Romanticism and Conspiracy

Periodical Indigestion: Hazlitt's Unpalatable Politics

Charles Mahoney, University of Connecticut, Storrs



  1. Reviewing Coleridge's Statesman's Manual for The Edinburgh Review in 1816, Hazlitt singles out for attention Coleridge's pointedly un-Miltonic denunciation of "promiscuous" reading:

    For among other odd burs and kecksies, the misgrowth of our luxuriant activity, we have now a READING PUBLIC..., whose heads and hearts are dieted at the two public ordinaries of Literature, the circulating libraries and the periodical press. But what is the result? Does the inward man thrive on this regime? Alas! if the average health of the consumers may be judged by the articles of largest consumption; if the secretions may be conjectured from the ingredients of the dishes that are found best suited to their palates; from all that I have seen, either of the banquet or the guests, I shall utter my Profaccia with a desponding sigh. (Hazlitt, 16: 105; Coleridge 36-8)

    Is it possible, Hazlitt quickly asks, to be serious after such a "delicate morceau"? No, indeed not. But that needn't preclude us from savouring just what makes Coleridge's little "morceau" so delicious for our consideration of Hazlitt's periodical criticism. First there is Hazlitt's own status as, arguably, the oddest bur, the relentless critic of the Lake poets' apostasies, whose writings for the periodical press at precisely this time continue to create the taste according to which Coleridge and Wordsworth are being and will be read. Then there is question of the health of this taste. As Coleridge implies, the ordinary reader who diets at the prix-fixe banquet that is the periodical press cannot aspire to anything more than a delicate health, due to the consumptive ingredients with which those popular articles are concocted (by Hazlitt and others) for his ordinary palate.

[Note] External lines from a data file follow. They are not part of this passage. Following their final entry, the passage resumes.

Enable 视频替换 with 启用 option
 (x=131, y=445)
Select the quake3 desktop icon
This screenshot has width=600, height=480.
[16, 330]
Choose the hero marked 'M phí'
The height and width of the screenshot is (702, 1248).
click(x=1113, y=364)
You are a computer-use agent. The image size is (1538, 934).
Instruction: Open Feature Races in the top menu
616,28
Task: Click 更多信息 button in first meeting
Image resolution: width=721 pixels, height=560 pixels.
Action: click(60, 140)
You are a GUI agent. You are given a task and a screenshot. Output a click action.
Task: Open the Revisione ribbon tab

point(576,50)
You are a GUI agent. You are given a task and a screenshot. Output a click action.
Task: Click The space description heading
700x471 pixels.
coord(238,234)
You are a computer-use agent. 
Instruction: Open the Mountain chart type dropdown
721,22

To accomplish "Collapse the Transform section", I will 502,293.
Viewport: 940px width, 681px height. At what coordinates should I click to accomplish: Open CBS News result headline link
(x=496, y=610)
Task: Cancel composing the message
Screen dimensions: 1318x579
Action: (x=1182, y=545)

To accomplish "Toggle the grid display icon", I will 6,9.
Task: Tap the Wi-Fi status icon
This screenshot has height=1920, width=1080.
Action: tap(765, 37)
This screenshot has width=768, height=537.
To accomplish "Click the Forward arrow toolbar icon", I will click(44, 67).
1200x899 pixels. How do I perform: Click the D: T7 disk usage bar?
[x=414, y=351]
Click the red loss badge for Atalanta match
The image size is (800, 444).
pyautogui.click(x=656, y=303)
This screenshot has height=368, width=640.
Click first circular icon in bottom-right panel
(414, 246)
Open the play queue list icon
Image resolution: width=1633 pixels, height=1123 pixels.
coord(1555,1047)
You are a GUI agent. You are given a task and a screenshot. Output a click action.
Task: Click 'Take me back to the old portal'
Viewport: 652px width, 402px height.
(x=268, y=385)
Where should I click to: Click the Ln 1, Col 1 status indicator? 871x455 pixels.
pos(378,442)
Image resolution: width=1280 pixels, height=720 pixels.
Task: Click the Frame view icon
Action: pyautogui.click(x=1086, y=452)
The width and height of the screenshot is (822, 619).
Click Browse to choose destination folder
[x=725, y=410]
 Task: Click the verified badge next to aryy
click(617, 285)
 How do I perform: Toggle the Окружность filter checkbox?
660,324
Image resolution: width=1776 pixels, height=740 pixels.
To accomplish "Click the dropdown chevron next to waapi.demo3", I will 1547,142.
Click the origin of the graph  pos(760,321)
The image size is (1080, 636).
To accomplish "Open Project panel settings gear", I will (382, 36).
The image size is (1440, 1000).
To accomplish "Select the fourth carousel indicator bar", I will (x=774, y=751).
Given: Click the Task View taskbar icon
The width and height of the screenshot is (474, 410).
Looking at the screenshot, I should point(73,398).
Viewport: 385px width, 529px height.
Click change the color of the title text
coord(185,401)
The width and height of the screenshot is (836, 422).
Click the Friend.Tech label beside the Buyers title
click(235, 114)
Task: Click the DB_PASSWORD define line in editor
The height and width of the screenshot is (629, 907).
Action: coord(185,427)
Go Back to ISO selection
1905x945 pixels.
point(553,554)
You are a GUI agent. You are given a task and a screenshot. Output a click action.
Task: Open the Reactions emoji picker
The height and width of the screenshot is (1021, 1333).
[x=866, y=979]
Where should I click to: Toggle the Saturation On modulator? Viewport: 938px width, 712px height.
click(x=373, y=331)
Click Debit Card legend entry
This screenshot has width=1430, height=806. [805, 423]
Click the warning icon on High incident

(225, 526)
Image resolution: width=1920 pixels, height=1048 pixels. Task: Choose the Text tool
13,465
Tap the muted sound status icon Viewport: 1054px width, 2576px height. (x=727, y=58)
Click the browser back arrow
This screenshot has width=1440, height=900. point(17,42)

  2. However piquante such a reading of Coleridge's overcooked metaphor may be, it serves to draw our attention to an alimentary trope (the periodical press as an "ordinary," or table d'hôte, for unsophisticated palates) that in turn informs Hazlitt's own dégustation of the state of public taste in an 1823 essay, "The Periodical Press" (16: 211-39). Hazlitt is concerned here to rescue the reading public from such high-cultural scorn as Coleridge's; yet, at the same time, he doesn't hesitate to take issue with its distempered appetite, chiding it for indulging the partisan excesses of the Ministerial Press. As so often in his criticism, Hazlitt's political populism regularly collides here with his strikingly individual account of the power of language and of the literary imagination. In characteristic Hazlittian fashion, a levelling argument (in this case, in favour of universal critical suffrage) somehow manages both to celebrate and to deride the public it would defend: no sooner will Hazlitt assert the necessity of courting the reading public if critics are successfully to disseminate the principles of taste (16: 219), than he will concede that this same public's taste is in fact so "ordinary" -- indeed, provincial -- that "it is necessary to insert politics in a sort of sandwich of literature, in order to make them at all palatable" (16: 220).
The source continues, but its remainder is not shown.